I know, without a doubt, that there is an army of angels descending on Connecticut right this minute to surround those families and provide peace and comfort in a time when it seems impossible. Angels whose purpose it is to clean up another mess made by Satan whose cruelty and hate and devastation never cease to amaze me.

And I know that in Heaven Jesus is surrounded by 20 new angels and he is wrapping each one in his holy embrace and whispering words of love in each little ear.

Because I have to think of how God, the Messiah, is taking care of his children. I have to.

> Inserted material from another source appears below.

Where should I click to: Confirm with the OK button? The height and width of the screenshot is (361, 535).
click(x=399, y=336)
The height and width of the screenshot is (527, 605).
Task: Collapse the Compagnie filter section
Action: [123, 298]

And I have to remind myself that Satan tries, with all his might, to tear us away from our Lord. The Dark One uses some of us humans to hurt others. He tricks the weak and hurting. He targets those who are searching and gives them lies. Lies about how to make their pain go away. Lies about others in their life. Lies, lies, lies. And those lies lead to pain. Terrible, faith shaking, heart breaking pain.

So I will pray for those families who are hurting today. I will pray long and hard. And I will love on all the children I see today. And I will thank God, from the bottom of my heart, for His peace that passes understanding.

Wednesday, December 12, 2012

Wednesday WORD


Where you are right now is God's place for you. 
Live and obey and love and believe right there.
             
1Corinthians 7:17

Friday, December 07, 2012

Show and Tell

Soccer medal. Apparently E. scored "infinity" points during his soccer season.

Unicorn Dreamlite. "It glows on the ceiling when the light is off." (Kindergarten consensus is that Dreamlites would make perfect Christmas gifts.)

D's sister's "magic for kids" cards since he forgot to bring show and tell.

Knitted pink, beaded purse made by Aunt Vicki. (Teacher voted most special show and tell of the day.)

Plastic dinosaur and purple car.

Pink, sparkly belt. (More of a show and tell accessory.) (The belt went missing...and was finally found around the owner's waist.)

Julianna's brother's stuffed horse...that seemed much larger when her brothers were smaller.

Flower hair clip. Bought by Grandma who "loves is a lot. And so does Grandpa." (More accessories.)

Transformer toy won in the "Shining Star" drawing at school this morning. (He loves it so much!)

Little Mermaid book complete with explanation of each. and. every. page.

Red top (Also won in "Shining Stars.")

Teeny, tiny notebook with a teeny, tiny pencil.

Thursday, December 06, 2012

10 Things Thursday

10 words not allowed in kindergarten until at least December 17th.

1. Christmas
2. tree
3. presents
4. reindeer
5. Santa*
6. sleigh
7. jingle
8. bells
9. Batman
10. smells


*Santa discussions are not allowed at all. Even after the 17th. There is always a debate about whether he's real or not. And it always ends in a 5 year old wanting me to tell them the truth. And I do not want some parent mad at me for telling their kid that he's real.